* **Exercise**:
A single figure is wanted: the count of lines below containing the string "gesucht".

═══

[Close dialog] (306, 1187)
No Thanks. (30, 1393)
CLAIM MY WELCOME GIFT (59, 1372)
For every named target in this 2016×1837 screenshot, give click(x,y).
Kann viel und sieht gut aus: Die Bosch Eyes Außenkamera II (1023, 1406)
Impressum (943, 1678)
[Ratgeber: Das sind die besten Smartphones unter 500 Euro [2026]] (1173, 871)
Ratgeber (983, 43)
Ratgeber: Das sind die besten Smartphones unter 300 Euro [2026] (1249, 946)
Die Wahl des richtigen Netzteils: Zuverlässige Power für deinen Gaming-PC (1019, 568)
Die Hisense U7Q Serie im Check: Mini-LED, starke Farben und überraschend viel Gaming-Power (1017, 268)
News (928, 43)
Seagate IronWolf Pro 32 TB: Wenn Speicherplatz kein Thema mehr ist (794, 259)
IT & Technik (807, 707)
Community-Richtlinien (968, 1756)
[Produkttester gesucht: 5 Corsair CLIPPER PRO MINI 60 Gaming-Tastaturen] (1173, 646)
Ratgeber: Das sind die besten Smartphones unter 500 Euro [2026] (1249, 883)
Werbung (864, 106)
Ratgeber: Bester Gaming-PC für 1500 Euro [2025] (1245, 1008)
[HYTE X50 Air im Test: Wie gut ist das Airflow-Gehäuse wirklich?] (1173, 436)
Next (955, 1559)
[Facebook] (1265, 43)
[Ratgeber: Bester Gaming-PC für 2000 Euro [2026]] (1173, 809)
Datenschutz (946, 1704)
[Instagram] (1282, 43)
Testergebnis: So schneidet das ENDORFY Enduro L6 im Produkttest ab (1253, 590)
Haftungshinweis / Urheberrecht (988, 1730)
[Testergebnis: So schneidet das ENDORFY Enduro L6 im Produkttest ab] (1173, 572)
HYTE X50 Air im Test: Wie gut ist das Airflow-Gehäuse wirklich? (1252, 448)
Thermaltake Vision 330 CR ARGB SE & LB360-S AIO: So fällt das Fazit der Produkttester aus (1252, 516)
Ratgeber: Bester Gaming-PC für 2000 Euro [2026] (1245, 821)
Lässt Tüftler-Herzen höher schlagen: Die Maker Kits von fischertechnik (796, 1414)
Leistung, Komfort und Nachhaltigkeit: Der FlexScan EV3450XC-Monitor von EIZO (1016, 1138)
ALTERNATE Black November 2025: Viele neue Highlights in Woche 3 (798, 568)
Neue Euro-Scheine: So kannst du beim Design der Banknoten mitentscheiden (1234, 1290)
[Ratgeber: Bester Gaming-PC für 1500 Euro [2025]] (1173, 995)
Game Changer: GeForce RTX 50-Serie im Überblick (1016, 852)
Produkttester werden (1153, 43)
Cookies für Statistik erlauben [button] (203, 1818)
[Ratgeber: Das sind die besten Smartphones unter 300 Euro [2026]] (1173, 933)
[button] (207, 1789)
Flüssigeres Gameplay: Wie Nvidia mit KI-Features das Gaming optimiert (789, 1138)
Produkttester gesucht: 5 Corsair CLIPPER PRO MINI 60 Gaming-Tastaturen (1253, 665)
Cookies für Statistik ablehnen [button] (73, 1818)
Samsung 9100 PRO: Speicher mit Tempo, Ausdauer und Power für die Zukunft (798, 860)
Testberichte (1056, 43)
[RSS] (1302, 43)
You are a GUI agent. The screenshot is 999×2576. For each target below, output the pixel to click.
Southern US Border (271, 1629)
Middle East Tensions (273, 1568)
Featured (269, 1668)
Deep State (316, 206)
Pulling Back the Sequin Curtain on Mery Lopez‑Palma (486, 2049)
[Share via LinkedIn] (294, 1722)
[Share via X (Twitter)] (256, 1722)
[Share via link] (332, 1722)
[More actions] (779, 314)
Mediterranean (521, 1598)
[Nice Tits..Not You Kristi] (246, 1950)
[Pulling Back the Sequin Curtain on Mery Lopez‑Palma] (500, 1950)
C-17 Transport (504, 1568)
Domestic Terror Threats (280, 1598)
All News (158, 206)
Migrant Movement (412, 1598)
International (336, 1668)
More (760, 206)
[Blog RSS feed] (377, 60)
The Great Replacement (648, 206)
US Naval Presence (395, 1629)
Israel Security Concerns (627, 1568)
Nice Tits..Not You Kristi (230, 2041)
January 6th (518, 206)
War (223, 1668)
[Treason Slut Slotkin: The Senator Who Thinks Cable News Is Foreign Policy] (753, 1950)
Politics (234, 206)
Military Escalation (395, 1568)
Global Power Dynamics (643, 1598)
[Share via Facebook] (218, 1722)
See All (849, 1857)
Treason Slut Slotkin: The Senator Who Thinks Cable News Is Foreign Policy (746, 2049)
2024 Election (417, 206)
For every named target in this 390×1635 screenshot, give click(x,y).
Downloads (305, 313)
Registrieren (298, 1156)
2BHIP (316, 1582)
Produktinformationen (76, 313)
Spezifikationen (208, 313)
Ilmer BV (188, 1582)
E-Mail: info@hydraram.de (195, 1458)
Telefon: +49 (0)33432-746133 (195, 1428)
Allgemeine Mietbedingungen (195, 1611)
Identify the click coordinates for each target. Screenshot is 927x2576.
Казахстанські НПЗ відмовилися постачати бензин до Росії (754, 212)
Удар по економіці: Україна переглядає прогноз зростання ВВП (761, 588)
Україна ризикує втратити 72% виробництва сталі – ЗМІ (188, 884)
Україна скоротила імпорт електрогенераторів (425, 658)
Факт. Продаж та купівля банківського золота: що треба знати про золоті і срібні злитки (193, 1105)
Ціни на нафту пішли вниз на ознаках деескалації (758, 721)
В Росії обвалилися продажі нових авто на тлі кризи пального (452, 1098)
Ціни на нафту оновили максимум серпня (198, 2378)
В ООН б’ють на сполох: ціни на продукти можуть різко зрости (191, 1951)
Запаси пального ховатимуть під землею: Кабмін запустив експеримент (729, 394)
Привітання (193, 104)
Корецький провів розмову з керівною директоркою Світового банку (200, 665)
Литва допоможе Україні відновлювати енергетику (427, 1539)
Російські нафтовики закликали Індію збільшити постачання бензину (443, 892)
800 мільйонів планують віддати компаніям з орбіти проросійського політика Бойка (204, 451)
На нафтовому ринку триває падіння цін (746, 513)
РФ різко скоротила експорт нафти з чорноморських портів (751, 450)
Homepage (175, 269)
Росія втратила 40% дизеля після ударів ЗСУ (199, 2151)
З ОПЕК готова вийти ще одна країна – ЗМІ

═══

* **Output**:
2